* [TEXT SHOWN]:
What you don’t understand about the teenager that dresses in all black or has a funky hair  that won’t ever help them get a job, is an artist using God’s creation as their canvas. We can all look back at some time in our teenage years and regret a fashion choice we made; don’t steal that laughter from this future generation.

These are all things I had to remind myself this weekend when there were times I became impatient or just wanted peace and quiet for one second.

I stopped and looked at these wonderful people the Lord has made to be our future and thanked him for their willing hearts to learn more about Him.

1 Timothy 4:12 says, “Don’t let anyone look down on you because you are young, but set an example for the believers in speech, in conduct, in love, in faith and in purity.” 

As older generations, making a way for Millennials, don’t be the people to look down on anyone because they are young.

Lead the way in setting examples for these young believers in your daily speech, in how you conduct yourself in less-than-ideal situations. Love these Millennials without holding back. Show your unwavering faith and how the Lord is faithful and good to those who put their trust in Him. Present pure hearts of worship and praise to our High King.

Next time you see any of the above-mentioned characteristics or any i’ve missed, instead of running and hiding, see if there is a way you can offer love and guidance to a Millennial. I know you’ll find, while they may be a little stinky and/or sleep-deprived after a weekend at Falls Creek, they’re not that bad after all.

* [OBJECTIVE]:
From the piece on Millennials above, copy out the stretch from "These are all" through "more about Him." word for word.

* [RECORDED DATA]:
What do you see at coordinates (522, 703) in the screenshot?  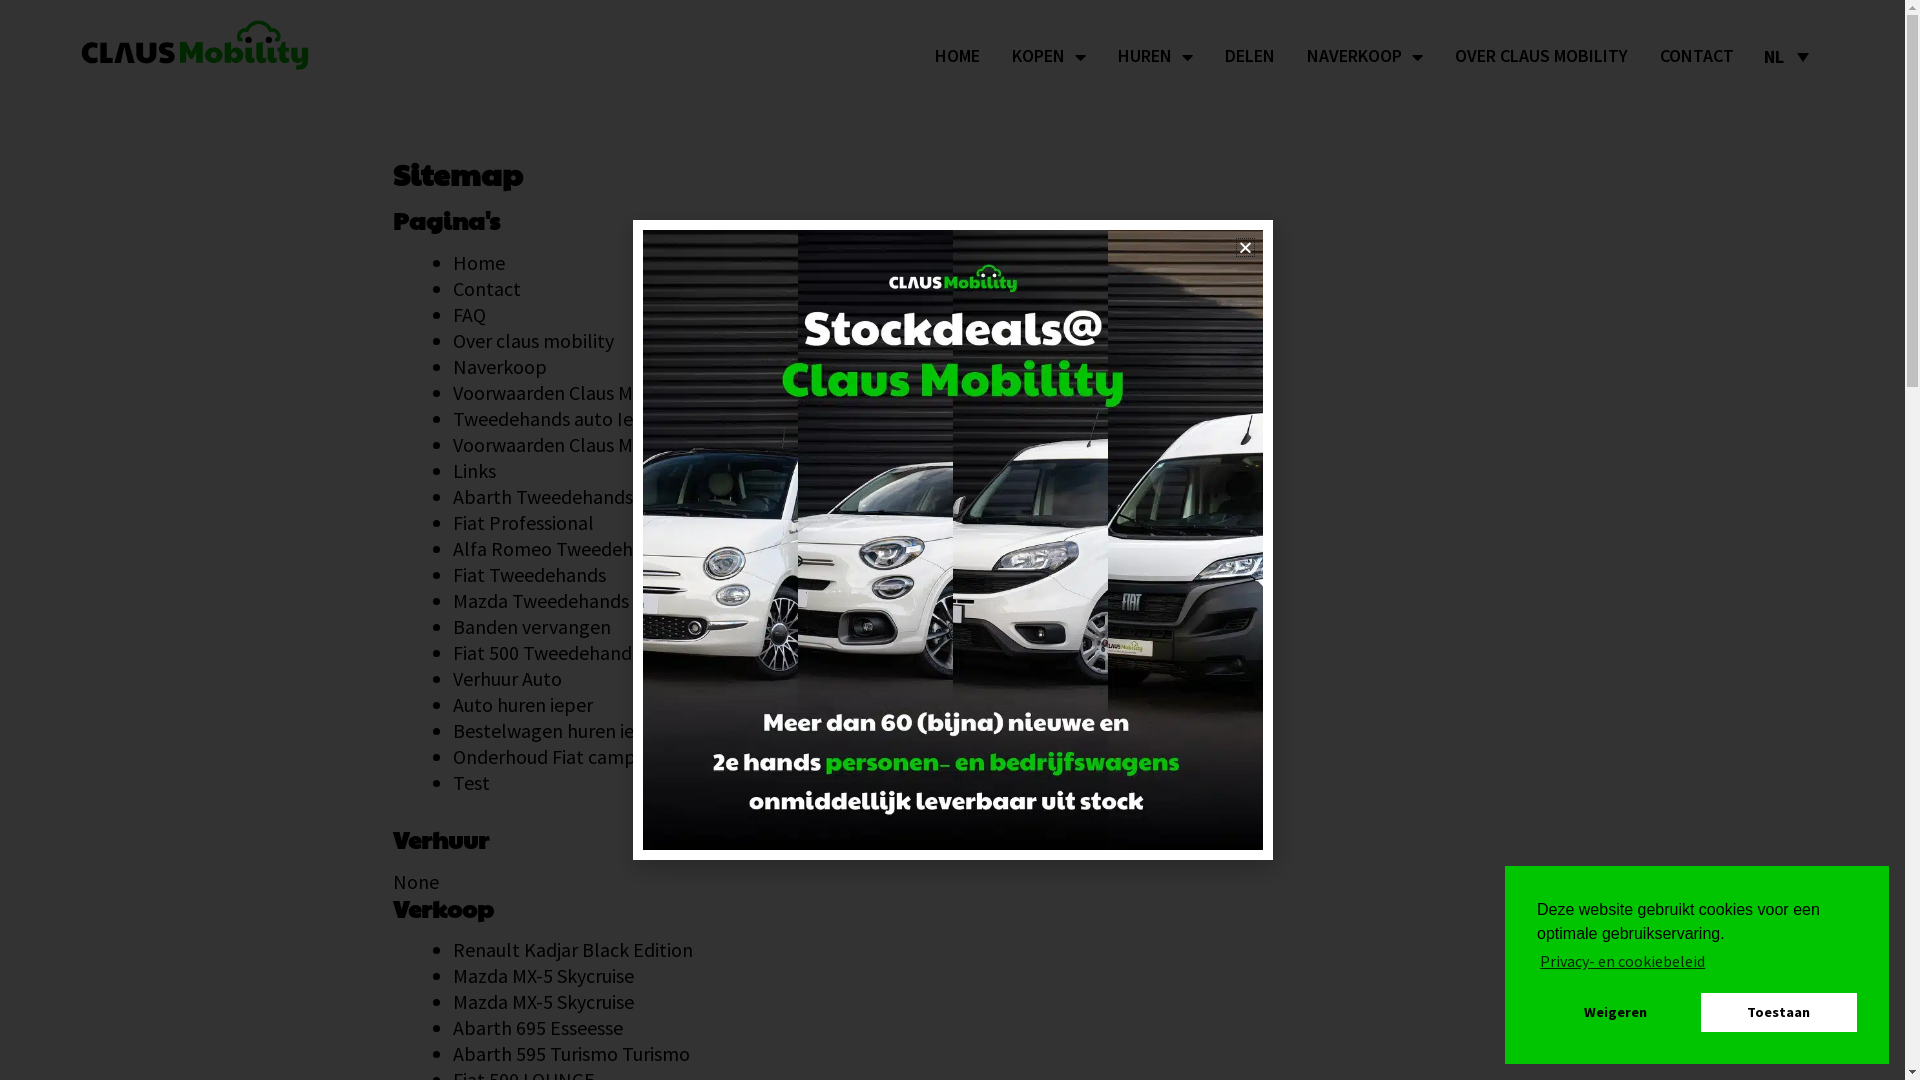 I see `'Auto huren ieper'` at bounding box center [522, 703]. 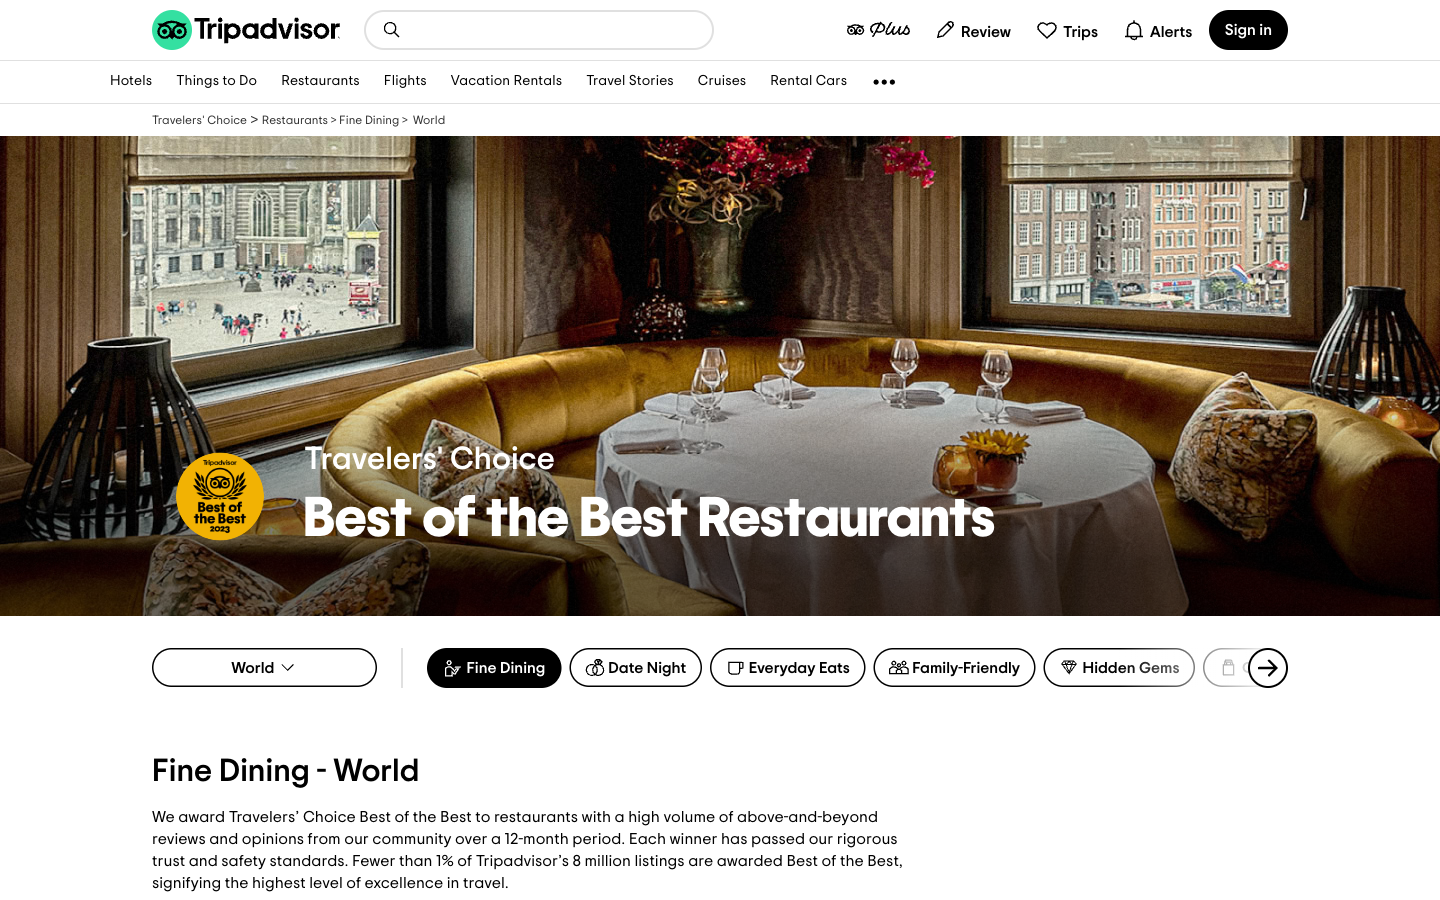 I want to click on plus members webpage, so click(x=876, y=28).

* [EXERCISE ANSWER]:
These are all things I had to remind myself this weekend when there were times I became impatient or just wanted peace and quiet for one second.

I stopped and looked at these wonderful people the Lord has made to be our future and thanked him for their willing hearts to learn more about Him.